* **EXERCISE**: Rewrite the records from their start through the line containing "Screen dimensions: 1920x900 (x=307, y=709)", changing "radio button" to "option" and keeping everything else unchanged. Leave the pictures out of your answer.

* **EXTRACTED ENTRIES**:
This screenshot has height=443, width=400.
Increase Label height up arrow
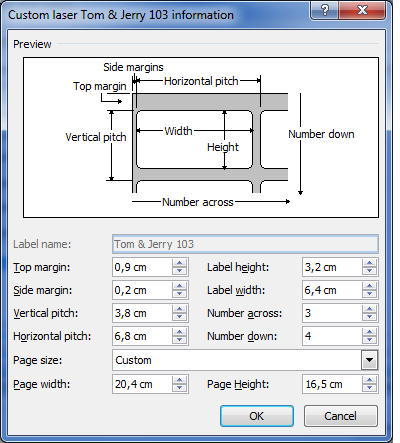369,263
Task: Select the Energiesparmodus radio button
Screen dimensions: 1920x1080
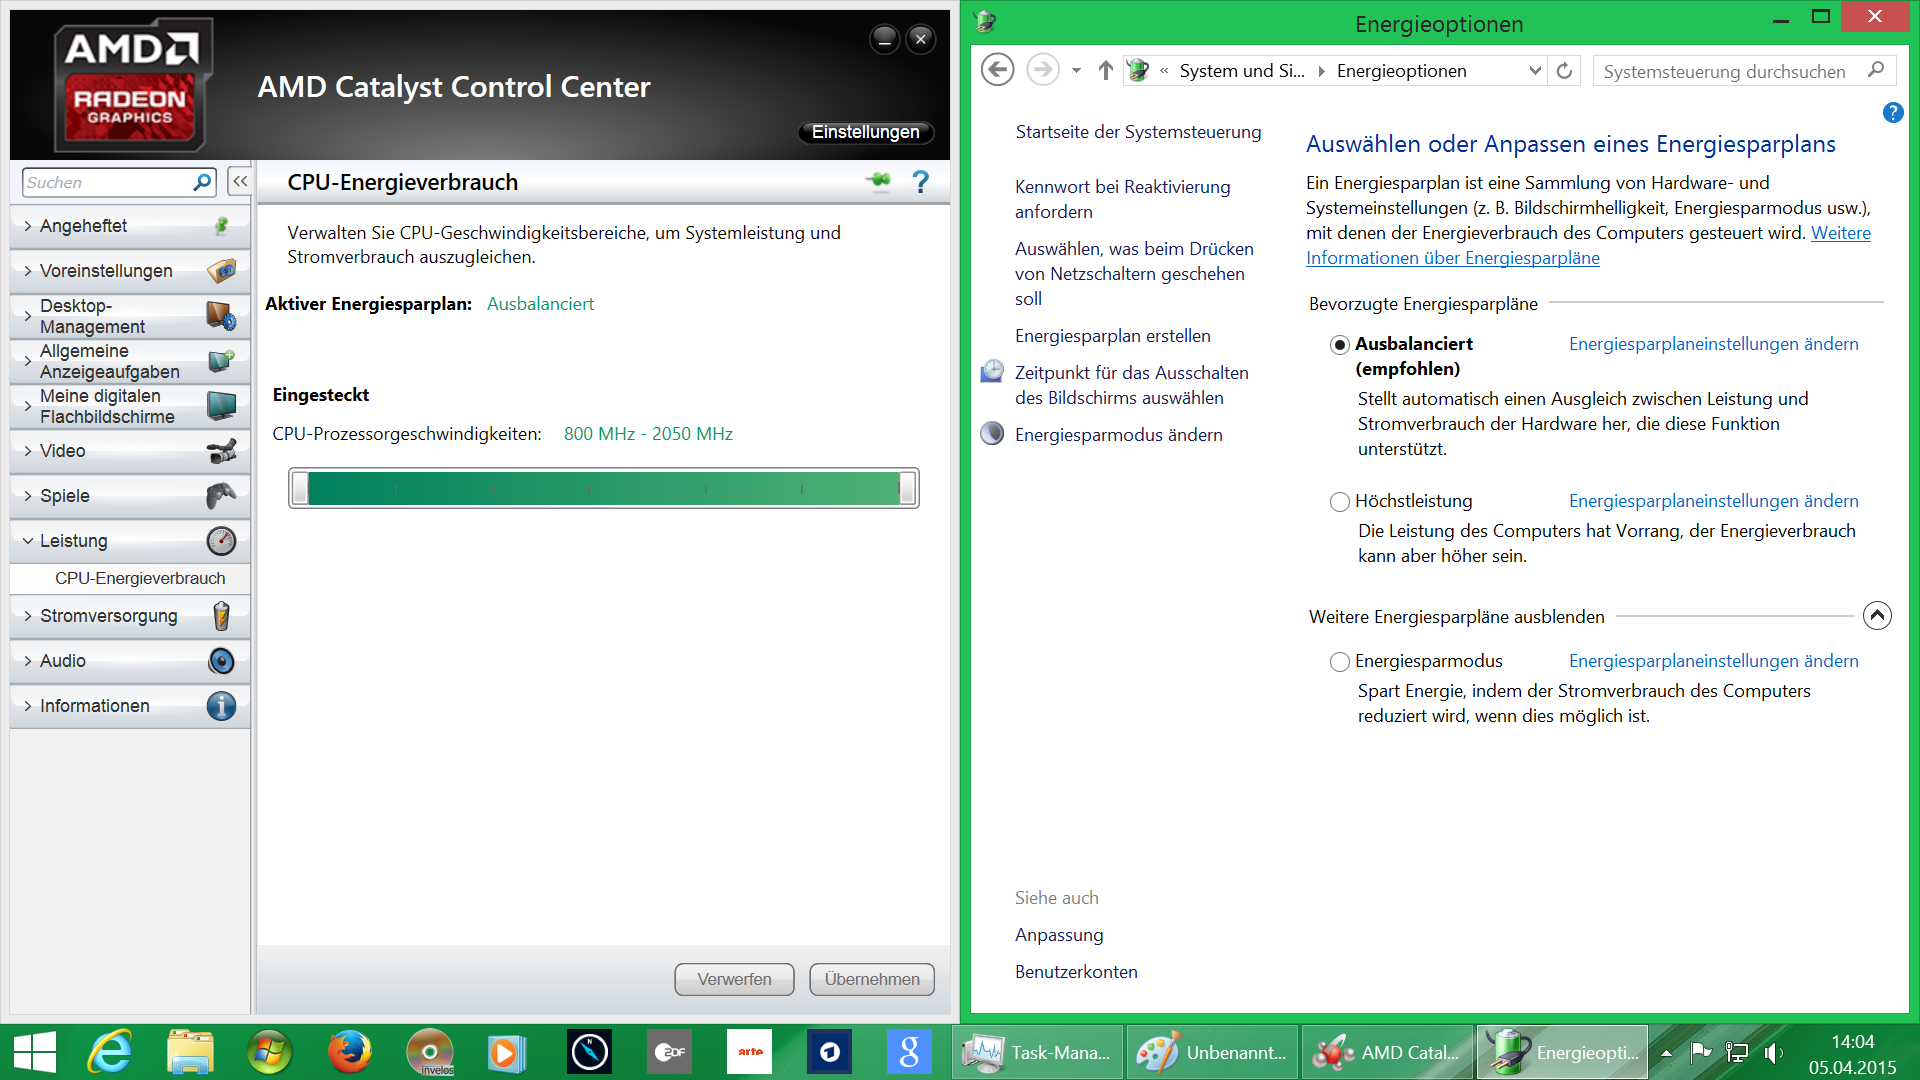Action: (1339, 662)
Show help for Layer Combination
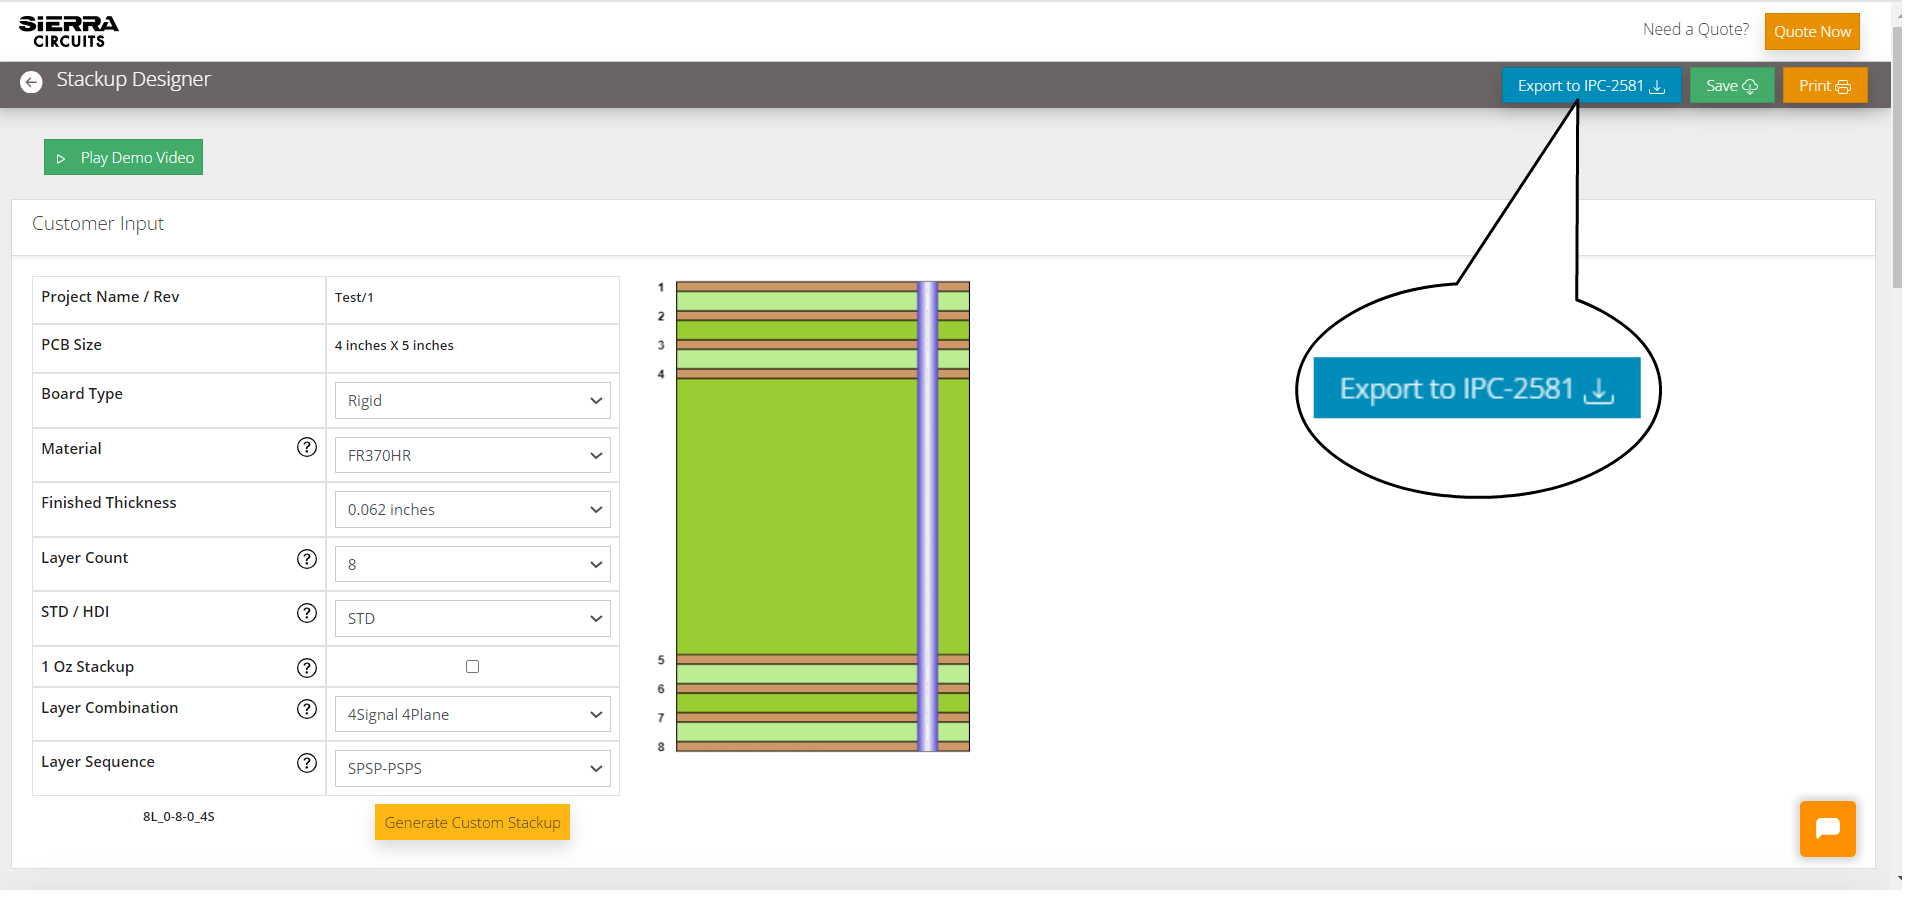Screen dimensions: 1920x900 (x=307, y=709)

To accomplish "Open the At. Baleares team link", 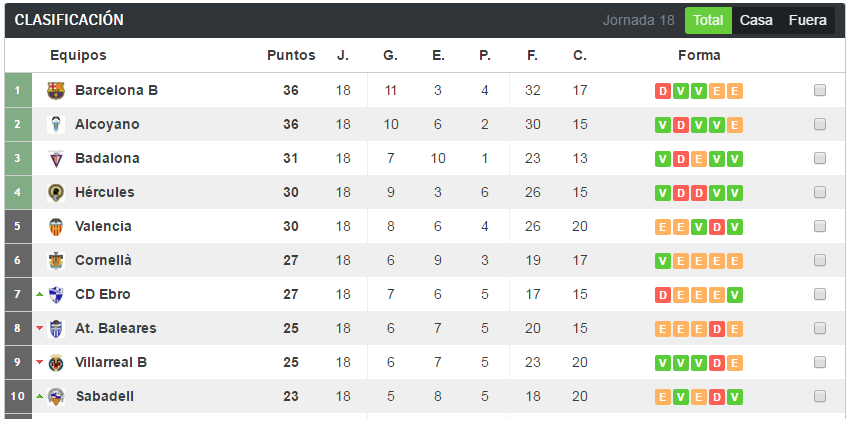I will pyautogui.click(x=115, y=329).
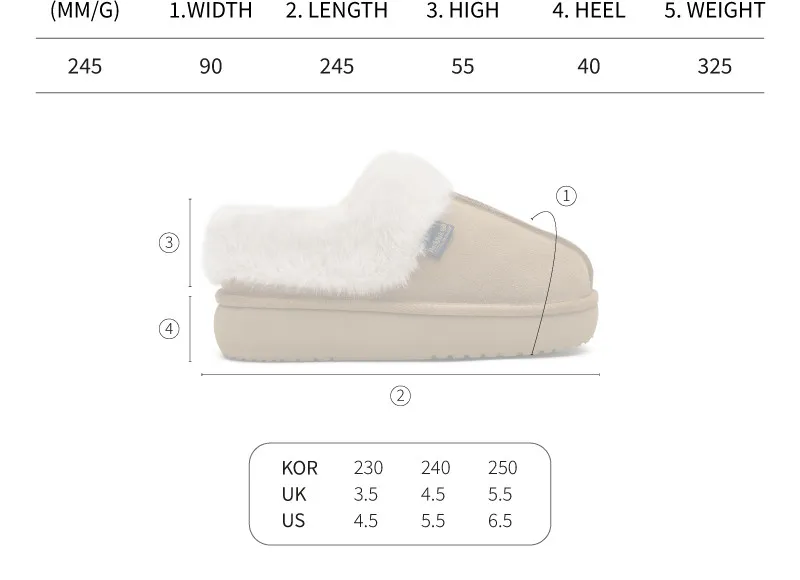Click the KOR row label
Viewport: 800px width, 580px height.
299,468
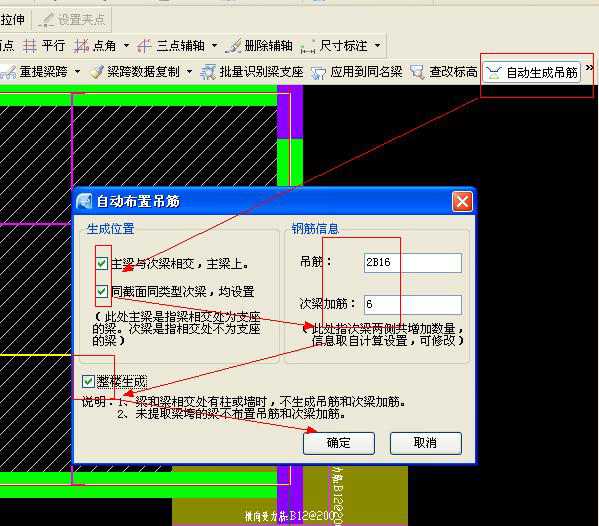Disable the 整楼生成 checkbox
The image size is (599, 526).
coord(88,381)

* **OUTPUT FOR THIS TASK**:
This screenshot has height=443, width=400.
Increase Label height up arrow
369,263
Task: Select the Energiesparmodus option
Screen dimensions: 1920x1080
Action: (1339, 662)
Show help for Layer Combination
Screen dimensions: 1920x900 (x=307, y=709)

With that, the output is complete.